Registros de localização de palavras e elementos

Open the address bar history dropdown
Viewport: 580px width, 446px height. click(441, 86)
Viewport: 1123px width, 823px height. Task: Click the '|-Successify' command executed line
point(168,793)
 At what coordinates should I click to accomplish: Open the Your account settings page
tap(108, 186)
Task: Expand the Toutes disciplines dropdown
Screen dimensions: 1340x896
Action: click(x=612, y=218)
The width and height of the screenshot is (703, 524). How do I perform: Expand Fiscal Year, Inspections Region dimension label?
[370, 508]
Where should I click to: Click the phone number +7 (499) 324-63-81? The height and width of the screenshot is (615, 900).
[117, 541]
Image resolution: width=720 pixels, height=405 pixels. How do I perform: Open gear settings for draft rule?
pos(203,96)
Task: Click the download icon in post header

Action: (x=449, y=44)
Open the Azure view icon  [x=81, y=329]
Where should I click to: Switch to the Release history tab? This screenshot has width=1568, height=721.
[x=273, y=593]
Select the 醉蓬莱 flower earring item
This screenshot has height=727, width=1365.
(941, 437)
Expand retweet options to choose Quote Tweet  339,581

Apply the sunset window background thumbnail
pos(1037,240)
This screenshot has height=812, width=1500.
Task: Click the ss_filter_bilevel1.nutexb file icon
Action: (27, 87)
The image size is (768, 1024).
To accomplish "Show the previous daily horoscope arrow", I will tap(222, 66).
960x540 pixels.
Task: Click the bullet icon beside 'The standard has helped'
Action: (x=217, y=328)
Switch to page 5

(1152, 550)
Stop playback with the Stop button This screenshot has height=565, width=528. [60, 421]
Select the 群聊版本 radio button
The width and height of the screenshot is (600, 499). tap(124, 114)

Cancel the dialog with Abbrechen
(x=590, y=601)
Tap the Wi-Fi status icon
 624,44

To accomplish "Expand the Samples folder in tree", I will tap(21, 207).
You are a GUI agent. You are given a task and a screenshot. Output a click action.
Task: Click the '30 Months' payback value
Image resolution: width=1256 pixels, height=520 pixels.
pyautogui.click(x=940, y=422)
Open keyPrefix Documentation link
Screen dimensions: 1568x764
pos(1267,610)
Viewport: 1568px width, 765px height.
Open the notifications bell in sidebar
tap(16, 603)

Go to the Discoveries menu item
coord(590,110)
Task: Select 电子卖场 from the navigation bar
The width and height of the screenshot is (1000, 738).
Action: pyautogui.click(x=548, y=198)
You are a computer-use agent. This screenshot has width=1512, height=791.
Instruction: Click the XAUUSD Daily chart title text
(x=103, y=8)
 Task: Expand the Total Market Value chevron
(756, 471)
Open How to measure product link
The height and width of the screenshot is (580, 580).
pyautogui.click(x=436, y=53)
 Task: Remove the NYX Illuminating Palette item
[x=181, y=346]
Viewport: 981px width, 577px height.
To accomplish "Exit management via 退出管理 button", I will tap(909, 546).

◆ O que fazer
Edite a listagem acima, trocando "Expand" por "Unfold" em todas as ocorrências e deixando o resto intacto.

◆ A resposta
Open the address bar history dropdown
Viewport: 580px width, 446px height. click(441, 86)
Viewport: 1123px width, 823px height. Task: Click the '|-Successify' command executed line
point(168,793)
 At what coordinates should I click to accomplish: Open the Your account settings page
tap(108, 186)
Task: Unfold the Toutes disciplines dropdown
Screen dimensions: 1340x896
Action: click(x=612, y=218)
The width and height of the screenshot is (703, 524). How do I perform: Unfold Fiscal Year, Inspections Region dimension label?
[370, 508]
Where should I click to: Click the phone number +7 (499) 324-63-81? The height and width of the screenshot is (615, 900).
[117, 541]
Image resolution: width=720 pixels, height=405 pixels. How do I perform: Open gear settings for draft rule?
pos(203,96)
Task: Click the download icon in post header

Action: (x=449, y=44)
Open the Azure view icon  [x=81, y=329]
Where should I click to: Switch to the Release history tab? This screenshot has width=1568, height=721.
[x=273, y=593]
Select the 醉蓬莱 flower earring item
This screenshot has height=727, width=1365.
(941, 437)
Unfold retweet options to choose Quote Tweet  339,581

Apply the sunset window background thumbnail
pos(1037,240)
This screenshot has height=812, width=1500.
Task: Click the ss_filter_bilevel1.nutexb file icon
Action: (27, 87)
The image size is (768, 1024).
To accomplish "Show the previous daily horoscope arrow", I will tap(222, 66).
960x540 pixels.
Task: Click the bullet icon beside 'The standard has helped'
Action: (x=217, y=328)
Switch to page 5

(1152, 550)
Stop playback with the Stop button This screenshot has height=565, width=528. [60, 421]
Select the 群聊版本 radio button
The width and height of the screenshot is (600, 499). tap(124, 114)

Cancel the dialog with Abbrechen
(x=590, y=601)
Tap the Wi-Fi status icon
 624,44

To accomplish "Unfold the Samples folder in tree", I will tap(21, 207).
You are a GUI agent. You are given a task and a screenshot. Output a click action.
Task: Click the '30 Months' payback value
Image resolution: width=1256 pixels, height=520 pixels.
pyautogui.click(x=940, y=422)
Open keyPrefix Documentation link
Screen dimensions: 1568x764
pos(1267,610)
Viewport: 1568px width, 765px height.
Open the notifications bell in sidebar
tap(16, 603)

Go to the Discoveries menu item
coord(590,110)
Task: Select 电子卖场 from the navigation bar
The width and height of the screenshot is (1000, 738).
Action: pyautogui.click(x=548, y=198)
You are a computer-use agent. This screenshot has width=1512, height=791.
Instruction: Click the XAUUSD Daily chart title text
(x=103, y=8)
 Task: Unfold the Total Market Value chevron
(756, 471)
Open How to measure product link
The height and width of the screenshot is (580, 580).
pyautogui.click(x=436, y=53)
 Task: Remove the NYX Illuminating Palette item
[x=181, y=346]
Viewport: 981px width, 577px height.
To accomplish "Exit management via 退出管理 button", I will tap(909, 546).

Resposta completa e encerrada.